DATA SHOWN ->

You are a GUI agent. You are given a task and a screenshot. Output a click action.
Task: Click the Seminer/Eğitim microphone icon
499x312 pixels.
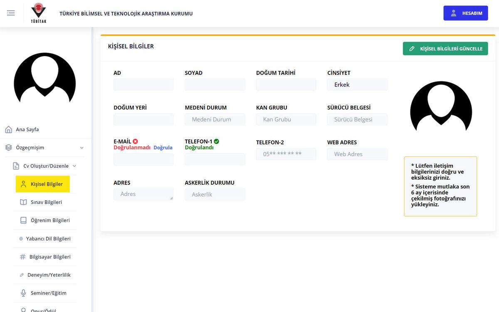(23, 293)
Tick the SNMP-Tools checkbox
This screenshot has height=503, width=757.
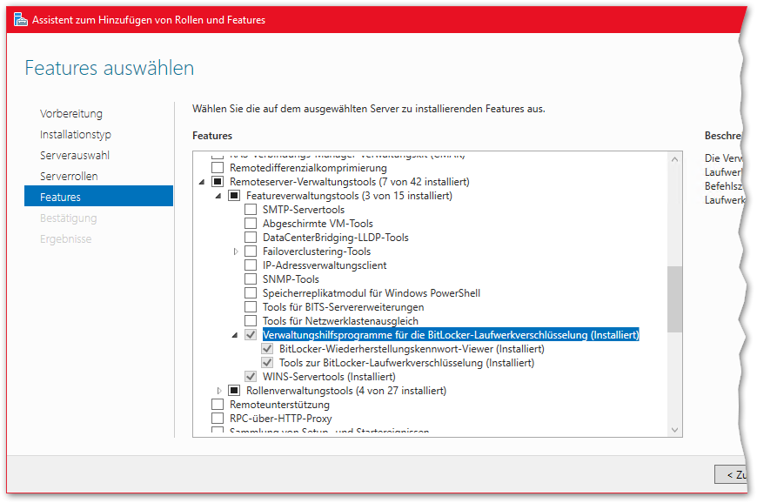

WHAT NEEDS TO BE DONE ->
Output each line of the records above as a numbered list, skipping blank lines and leaving out the pictures.

THE OUTPUT ->
1. You are a GUI agent. You are given a task and a screenshot. Output a click action.
2. Task: Click the Seminer/Eğitim microphone icon
3. 499x312 pixels.
4. (23, 293)
5. Tick the SNMP-Tools checkbox
6. This screenshot has height=503, width=757.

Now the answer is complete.